Selenskys Anzug-Verzicht als politisches Symbol
Wie Selenskyjs Kleidung den Kriegszustand der Ukraine unterstreicht und die USA unter Donald Trump ärgert. Und was das mit Winston Churchill zu tun hat.
Der Eklat im Weißen Haus entzündete sich auch an Wolodymyr Selenskyjs Kleidung. Denn der schlichte, uniform-ähnliche Pullover, den der ukrainische Präsident seit dem Überfalls Russlands auf sein Land am 24. Februar 2022 trägt, ist ein Symbol: Solange sich die Ukraine im Verteidigungskrieg befindet, trägt der Präsident aus Solidarität mit seinen Truppen an der Front keine zivile Kleidung mehr.

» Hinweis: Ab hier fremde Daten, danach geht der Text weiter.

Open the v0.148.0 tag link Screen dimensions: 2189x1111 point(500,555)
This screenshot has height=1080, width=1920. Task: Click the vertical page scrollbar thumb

Laut der US-Nachrichtenseite „Axios“ forderte die US-Regierung von Selenskyj offiziell über die Botschaft, beim Besuch im Weißen Haus erstmals wieder einen Anzug zu tragen, um symbolisch zu zeigen, dass die Zeit des Krieges jetzt vorbei sei und die Phase der Verhandlungen eingeleitet sei. Insofern war es nicht nur eine harmlose Witzelei, als Donald Trump gleich bei der Begrüßung Selenskyj mit den Worten verspottete: „Wow, Sie haben sich aber schick gemacht!“
Vor Eklat mit Trump: Rechtsextremer Fernseh-Reporter geht auf Selenskyj los
Selenskyj hatte sich zum Ärger Trumps dem US-Druck verweigert, schon beim Kleidungsstil die Bereitschaft zu Zugeständnissen zu signalisieren. Die provokante Frage des Journalisten Brian Glenn vom rechtsextremen TV-Sender „Real America’s Voice“ zielte genau darauf – und war nach Meinung von US-Medien mit dem Weißen Haus abgesprochen: „Warum tragen Sie keinen Anzug? Sie sind hochrangig, kommen hier ins Weiße Haus, um die Repräsentanten des Weißes Hauses zu treffen und weigern sich, einen Anzug zu tragen. Haben Sie überhaupt einen Anzug?“

Die Provokation funktionierte, denn Selenskyj wurde sichtlich ärgerlich: „Haben Sie ein Problem?“, fragte er. Glenn antwortete: „Sehr viele Amerikaner haben ein Problem damit, dass Sie die Kleiderordnung nicht respektieren!“ Worauf Selenskyj erwiderte: „Ich werde wieder Anzug tragen, wenn der Krieg vorbei ist. Vielleicht so einen wie Sie. Vielleicht etwas Besseres, ich weiß es noch nicht. Vielleicht auch etwas Billigeres. Wir werden sehen.“
Bereits Churchill verzichtete in Kriegszeiten auf den Anzug
Selenskyjs Entscheidung, im Krieg keine zivile Kleidung mehr zu tragen, hat sein Vorbild unter anderem bei Winston Churchill, dem britischen Premier während des Zweiten Weltkriegs. 1939 wurde Churchill zum Ehren-Air-Commodore der Royal Air Force (RAF) ernannt, was ihn zum Tragen der Uniform berechtigte.
Churchill trug auch bei den historischen Treffen mit Sowjet-Führer Stalin und US-Präsident Roosevelt in 1943 in Teheran und 1945 in Jalta seine RAF-Uniform – auch um gegenüber Stalin zu unterstreichen, dass es die britische RAF war, die in der Luftschlacht um England die Deutschen besiegte. Der Verzicht auf zivile Kleidung hatte auch damals also eine symbolische Bedeutung, die über die zu Friedenszeiten höfliche Kleiderordnung weit hinausging.